----- RECORDS FOR THE EXERCISE -----
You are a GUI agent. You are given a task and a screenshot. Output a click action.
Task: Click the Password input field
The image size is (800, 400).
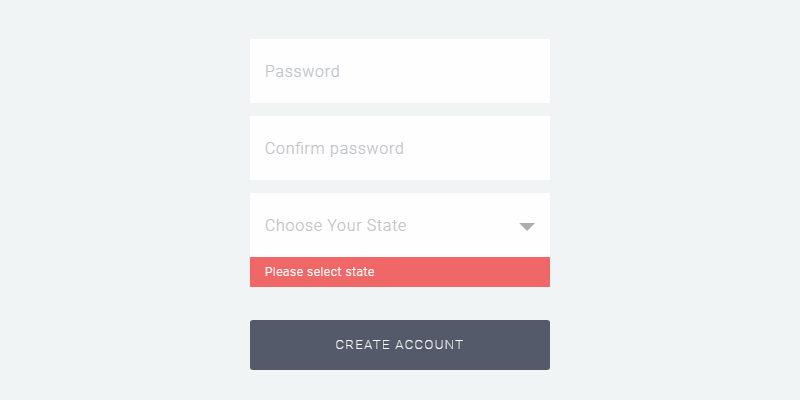(x=400, y=71)
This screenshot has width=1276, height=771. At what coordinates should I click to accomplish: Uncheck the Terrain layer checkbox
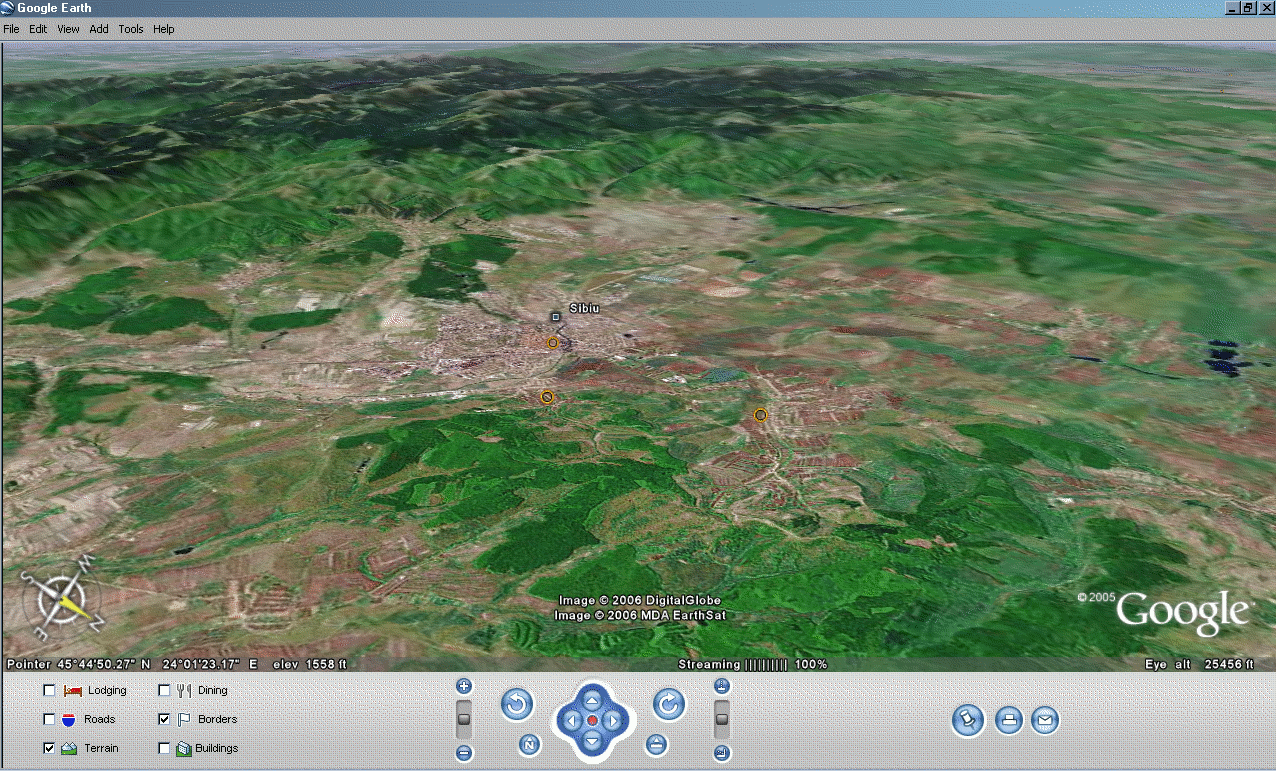click(50, 748)
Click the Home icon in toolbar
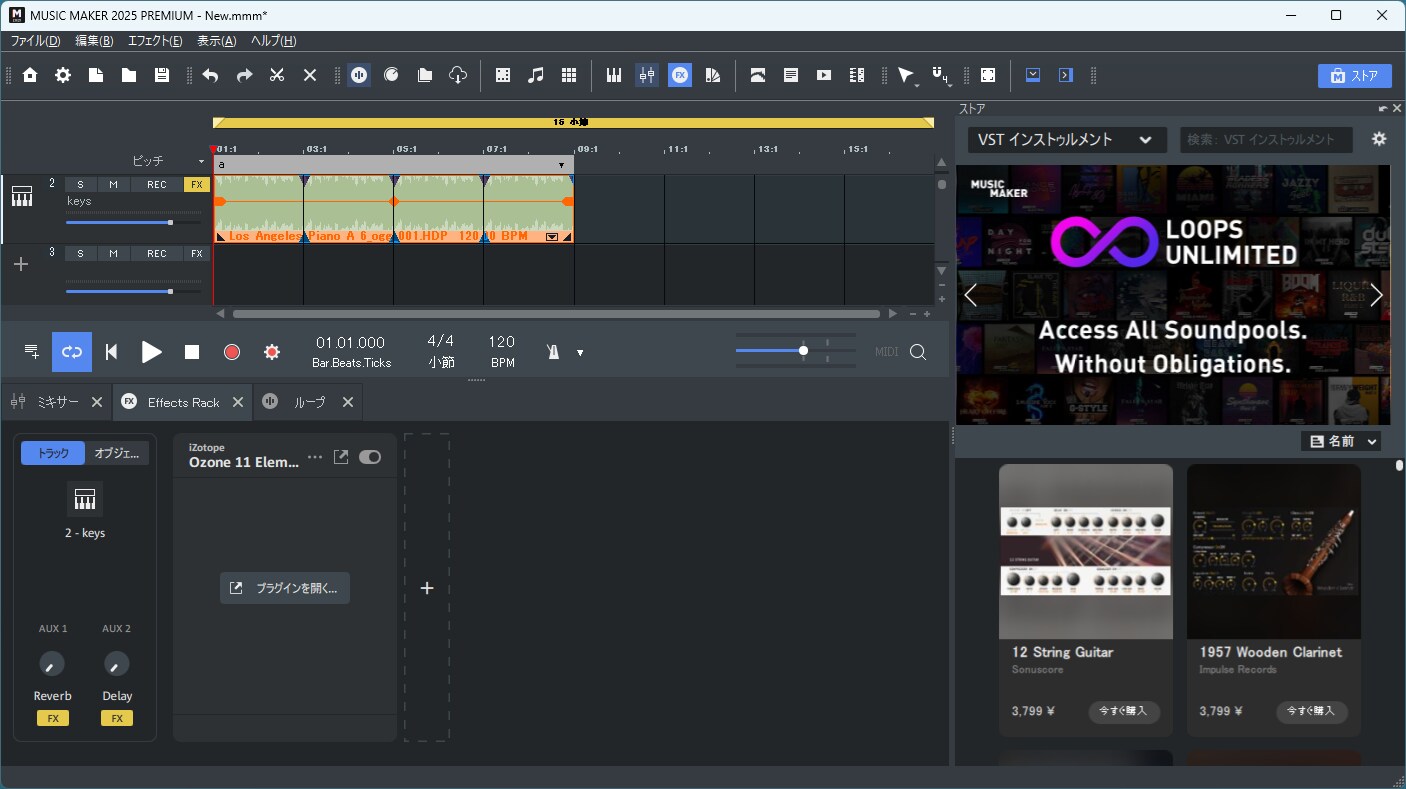1406x789 pixels. pos(30,75)
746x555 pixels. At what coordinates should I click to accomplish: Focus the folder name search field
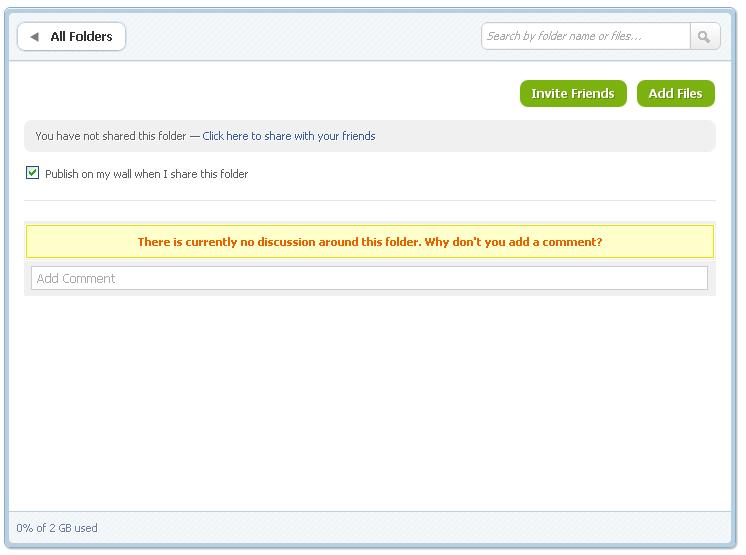pyautogui.click(x=586, y=37)
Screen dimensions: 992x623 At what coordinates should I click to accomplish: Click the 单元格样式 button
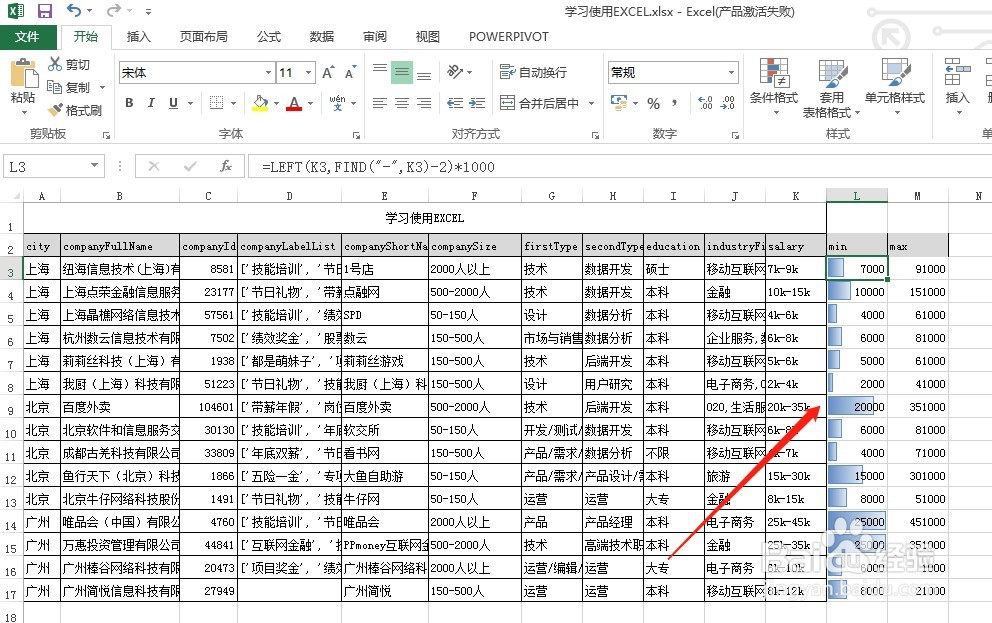pos(895,85)
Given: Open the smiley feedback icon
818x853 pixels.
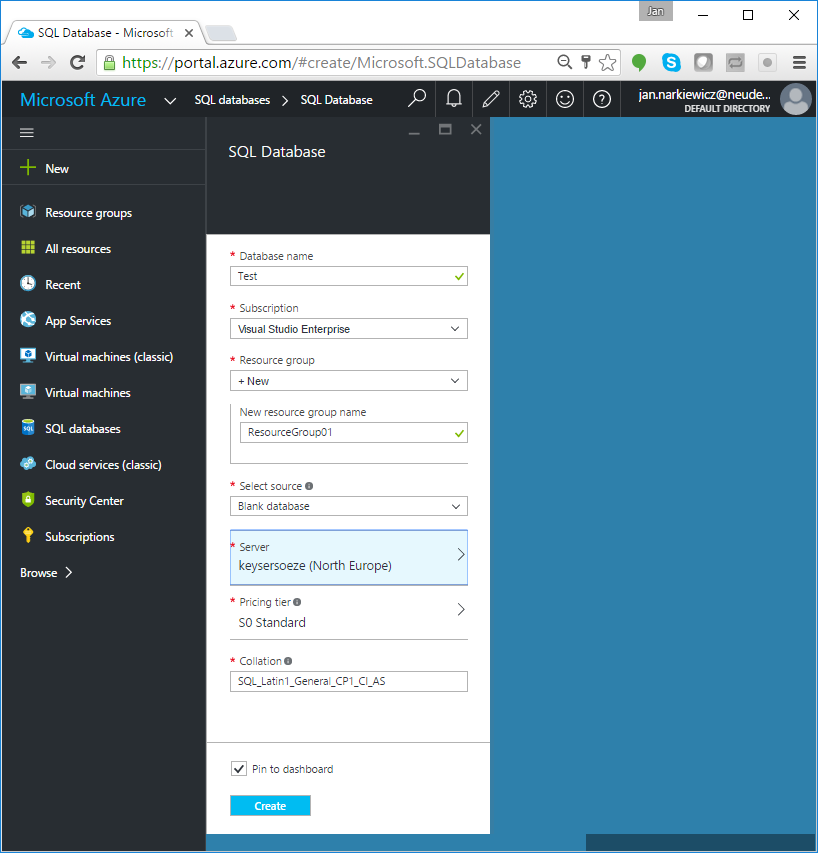Looking at the screenshot, I should pyautogui.click(x=565, y=99).
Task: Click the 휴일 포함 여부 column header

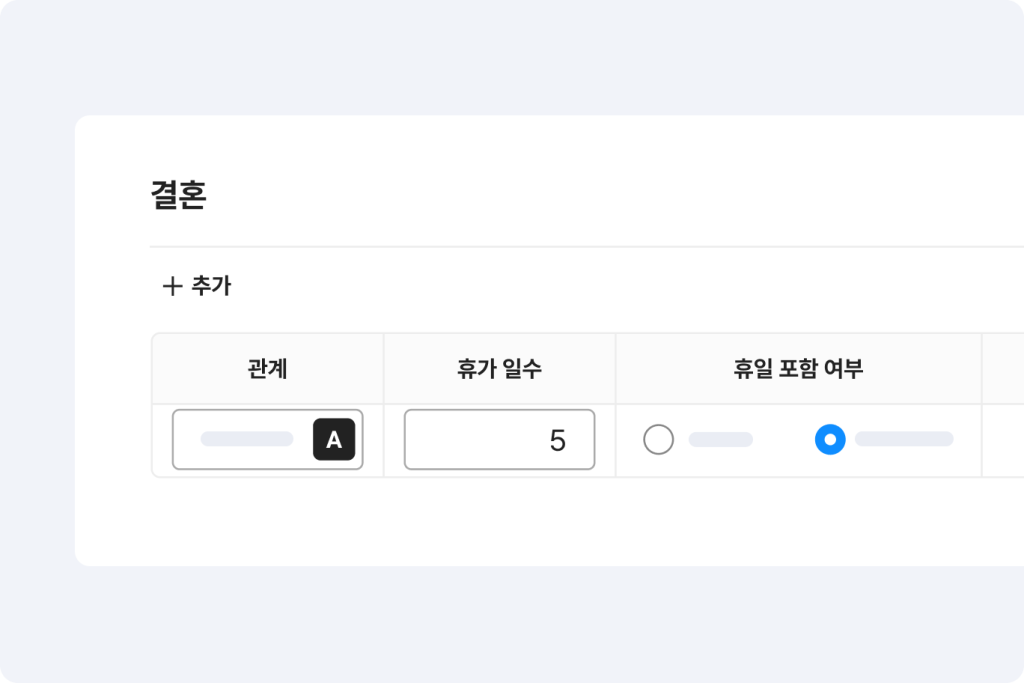Action: [x=798, y=369]
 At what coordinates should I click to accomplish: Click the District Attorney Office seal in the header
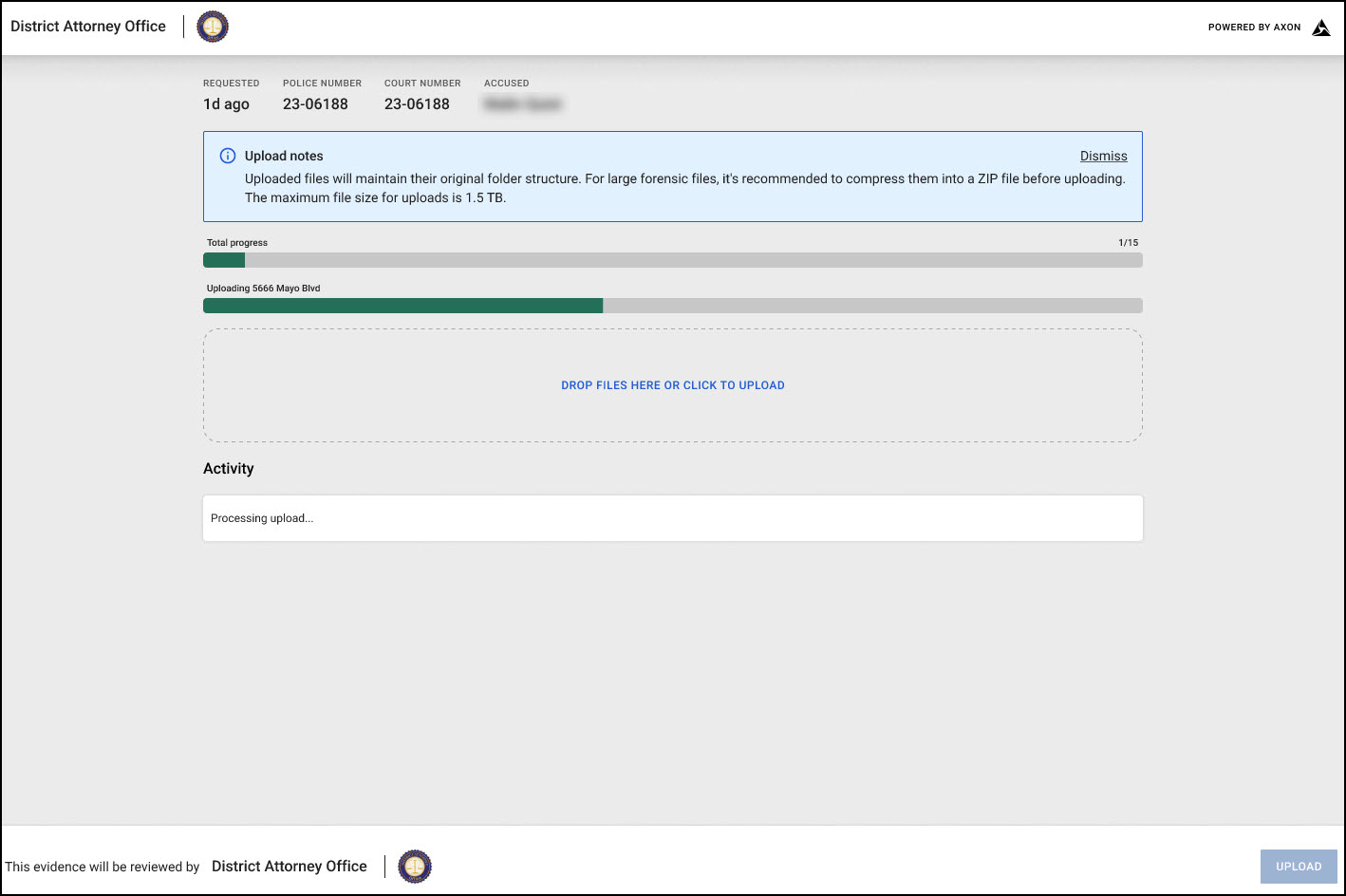212,27
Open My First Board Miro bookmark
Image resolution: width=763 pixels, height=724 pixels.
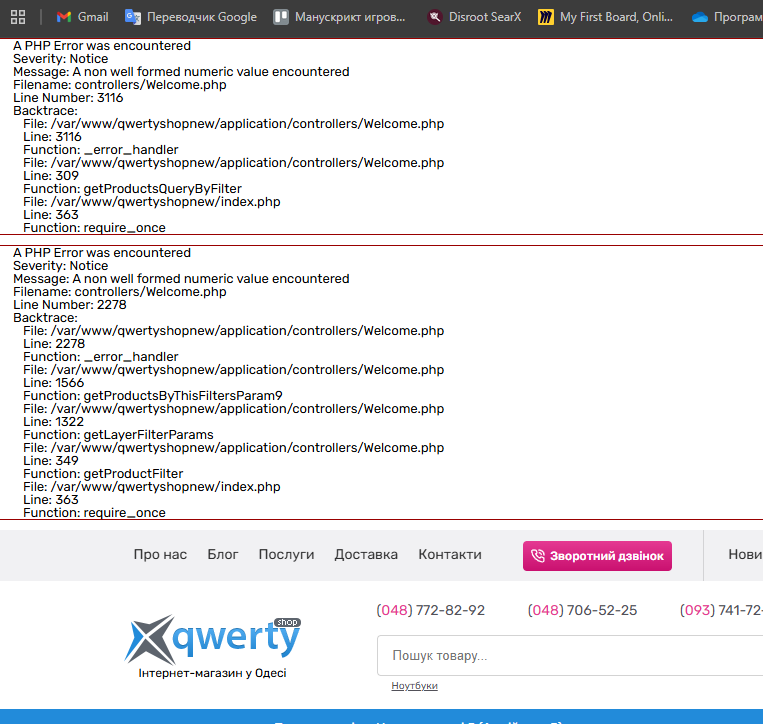(x=606, y=17)
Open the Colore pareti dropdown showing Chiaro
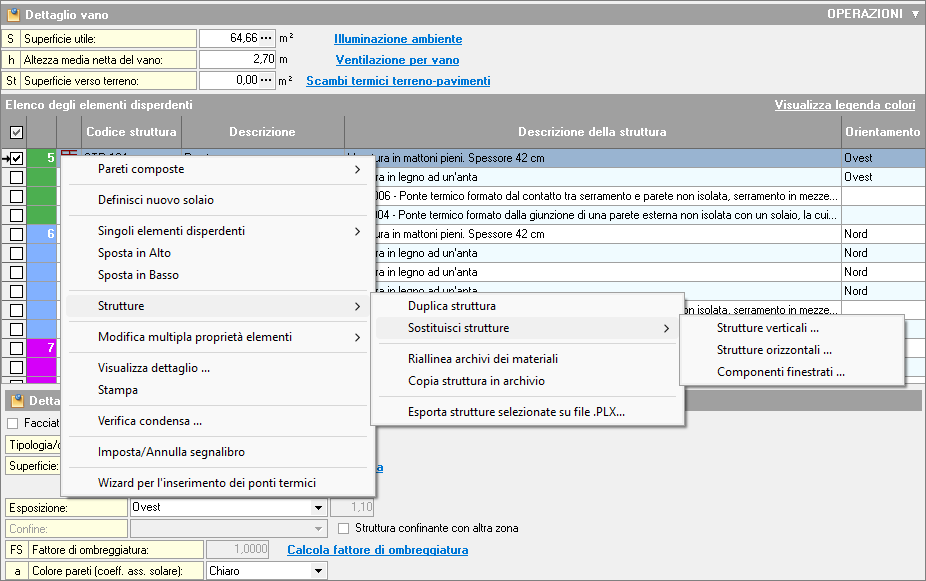The height and width of the screenshot is (581, 926). [318, 571]
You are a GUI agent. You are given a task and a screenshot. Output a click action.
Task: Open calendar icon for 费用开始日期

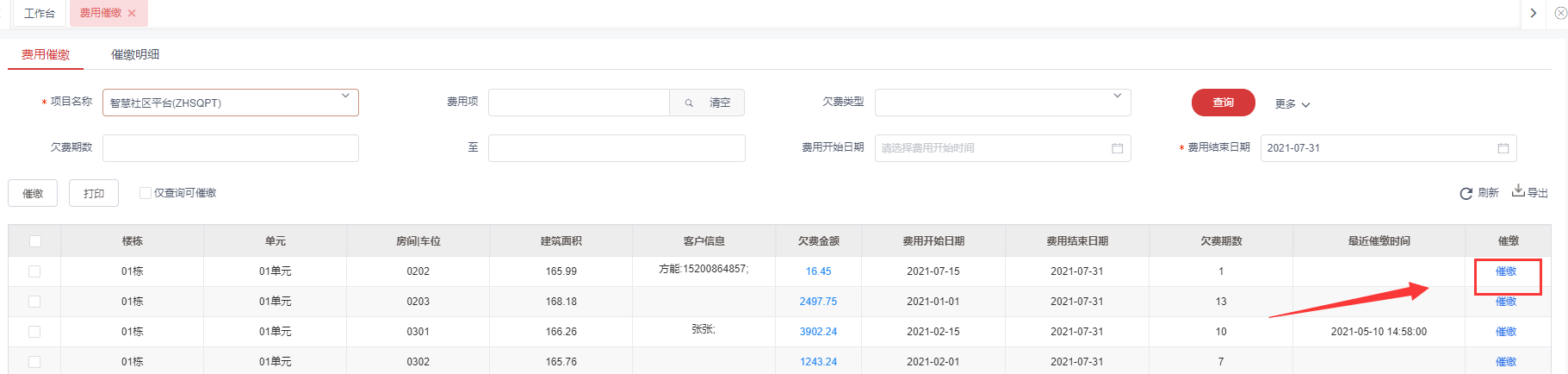1117,148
-----
## WHAT THIS TASK INVOLVES
Each entry above must be restated word for word; the pictures stay out of the copy.

## TASK SOLUTION
You are a GUI agent. You are given a task and a screenshot. Output a click action.
Task: Click the Password input field
The image size is (800, 400).
(x=400, y=71)
This screenshot has width=1276, height=771. At what coordinates should I click to accomplish: Uncheck the Terrain layer checkbox
click(50, 748)
Click the Home icon in toolbar
1406x789 pixels. pos(30,75)
746x555 pixels. At what coordinates should I click to accomplish: Focus the folder name search field
pyautogui.click(x=586, y=37)
Screen dimensions: 992x623 At what coordinates should I click to accomplish: Click the 单元格样式 button
pos(895,85)
Given: Open the smiley feedback icon
818x853 pixels.
Looking at the screenshot, I should pyautogui.click(x=565, y=99).
Task: Click the 휴일 포함 여부 column header

Action: [x=798, y=369]
 At what coordinates should I click to accomplish: Click the District Attorney Office seal in the header
212,27
Open My First Board Miro bookmark
Image resolution: width=763 pixels, height=724 pixels.
(x=606, y=17)
Open the Colore pareti dropdown showing Chiaro
The height and width of the screenshot is (581, 926). [318, 571]
You are a GUI agent. You are given a task and a screenshot. Output a click action.
Task: Open calendar icon for 费用开始日期

1117,148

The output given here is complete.